In his Sunday interview with Fox News’s MediaBuzz, Trump said that he would tell Netanyahu to finish the war against Hamas in Gaza “quickly and get back to the world of peace” if he won the election in November.

Netanyahu has insisted that Israel is not far from completing the war and would be weeks away from doing so once it completes its still-yet-to-be-launched operation to dismantle the terror group’s remaining battalions in the southern Gaza city of Rafah.

Former president Donald Trump and Israeli Prime Minister Benjamin Netanyahu attend the Abraham Accords signing ceremony on the South Lawn of the White House in Washington, September 15, 2020. (AP Photo/Alex Brandon, File)

Trump did not go as far as to call for a ceasefire in the Strip, but his remarks to Fox News’s MediaBuzz are the second time this month that the former president has hinted at discomfort with Israel’s ongoing war against Hamas.

In a March 5 Fox interview, Trump said Hamas’s October 7 “attack on Israel, and likewise, Israel’s counterattack… would never have happened if I was president.”

While the comment indicated questionable feelings regarding Israel’s prosecution of the war, Trump added that Israel must “finish the problem.”

Israel’s war with Hamas broke out on October 7 with the terrorist organization’s unprecedented attack in which it murdered some 1,200 people, mostly civilians, and kidnapped 253.

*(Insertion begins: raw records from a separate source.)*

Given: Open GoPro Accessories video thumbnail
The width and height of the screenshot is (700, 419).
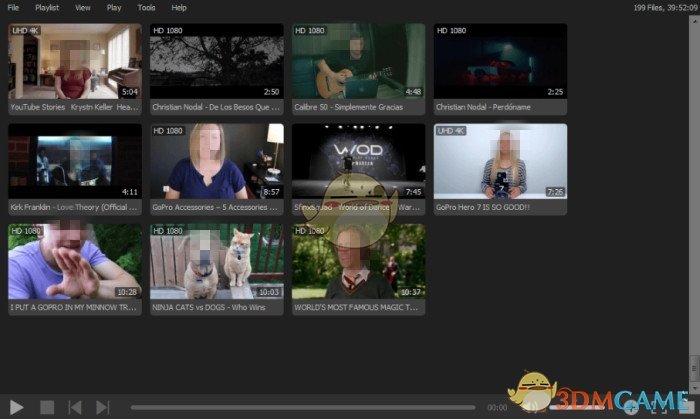Looking at the screenshot, I should (x=216, y=161).
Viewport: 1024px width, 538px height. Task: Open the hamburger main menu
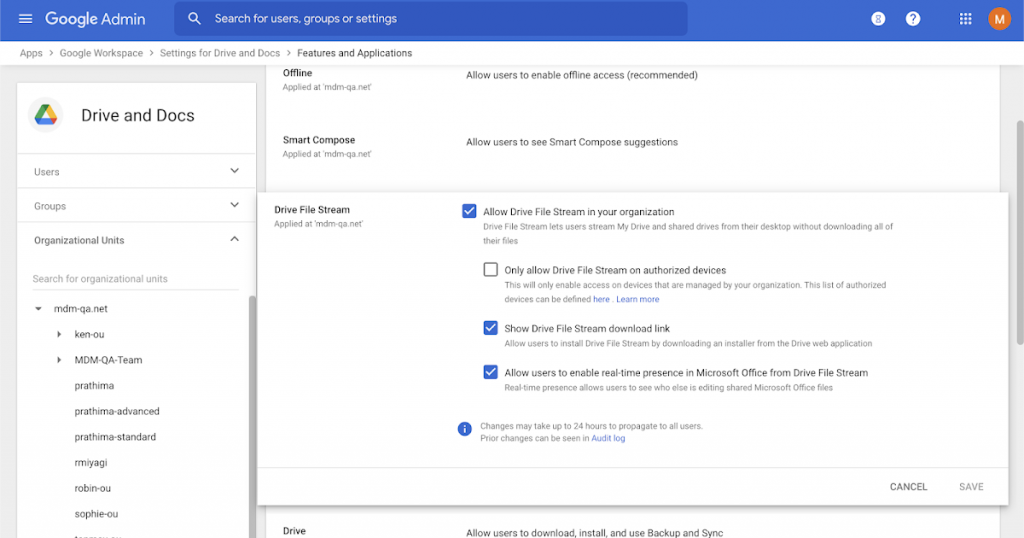tap(25, 19)
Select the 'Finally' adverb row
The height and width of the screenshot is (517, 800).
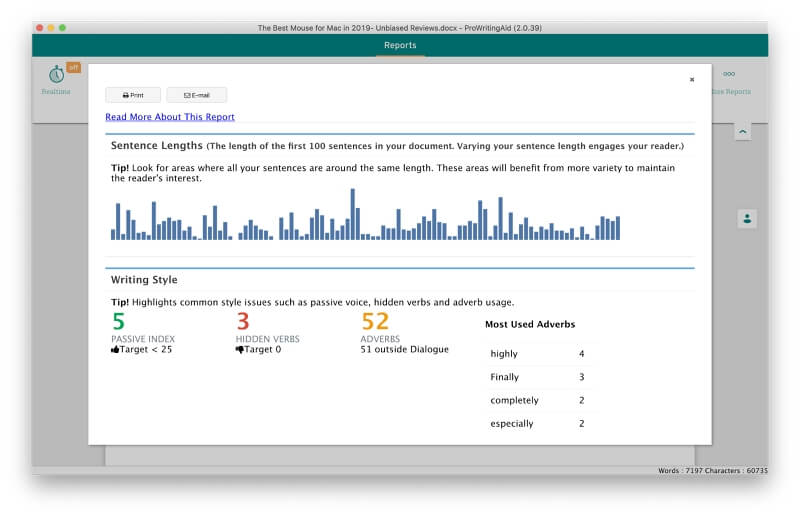point(537,377)
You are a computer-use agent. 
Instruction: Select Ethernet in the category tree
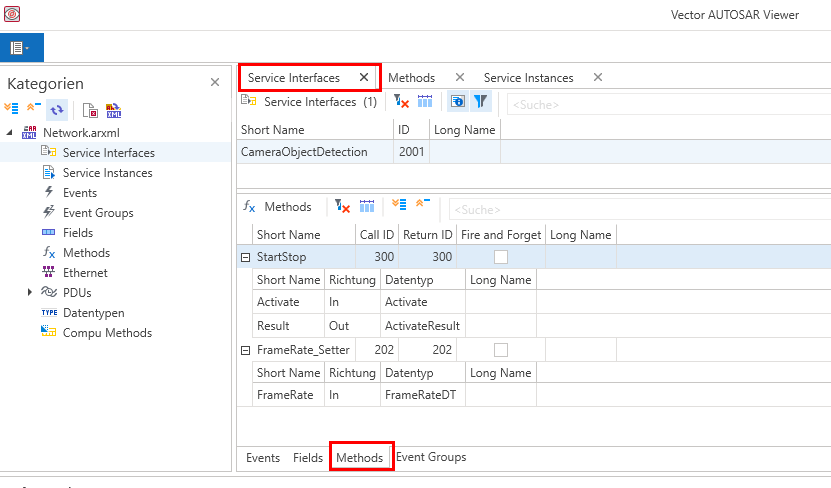click(84, 272)
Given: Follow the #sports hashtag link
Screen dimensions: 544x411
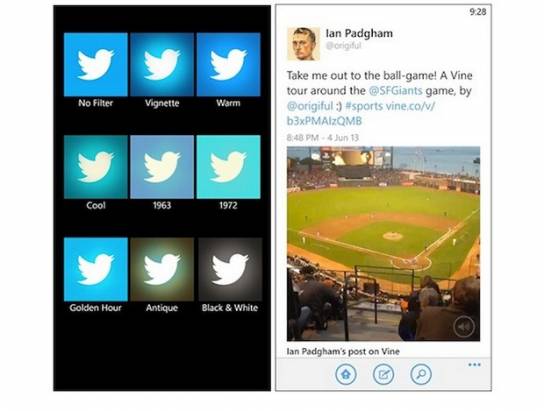Looking at the screenshot, I should tap(364, 106).

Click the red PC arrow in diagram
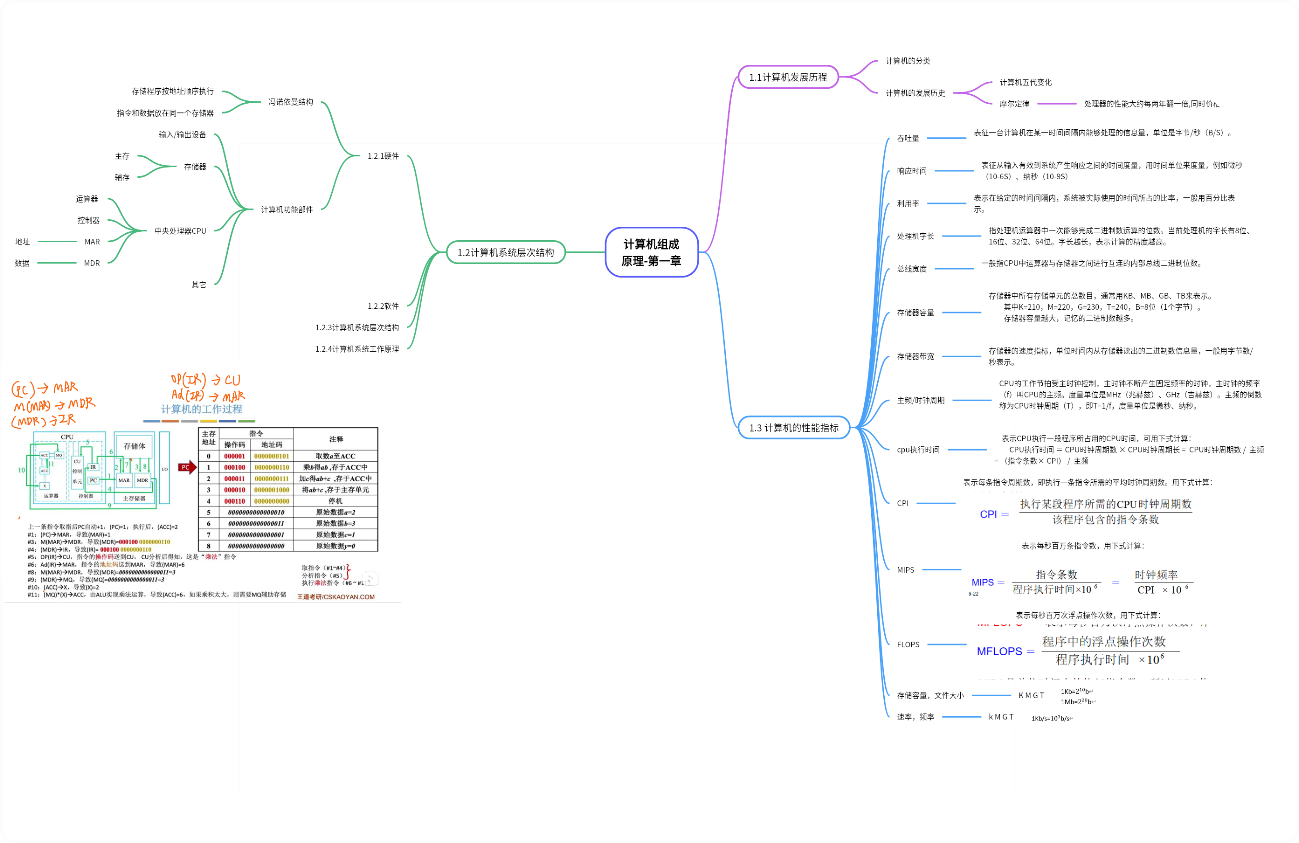point(185,466)
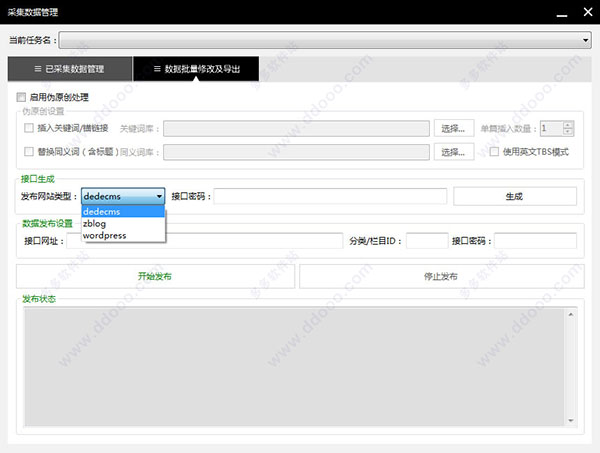Click the 接口密码 field in 接口生成

point(330,196)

The US has continued to support Israel’s right to defend itself against such an attack throughout the five months of war, but has expressed concern for the situation in Gaza, which is facing a humanitarian crisis.

The Hamas-run health ministry in Gaza claims that almost 31,000 Palestinians have been killed by Israel in the war, but the number cannot be independently verified and is believed to include both Hamas terrorists and civilians, some of whom were killed as a consequence of the terror group’s own rocket misfires.

The IDF says it has killed more than 13,000 terrorists in Gaza, in addition to some 1,000 who were killed inside Israel on and immediately following October 7.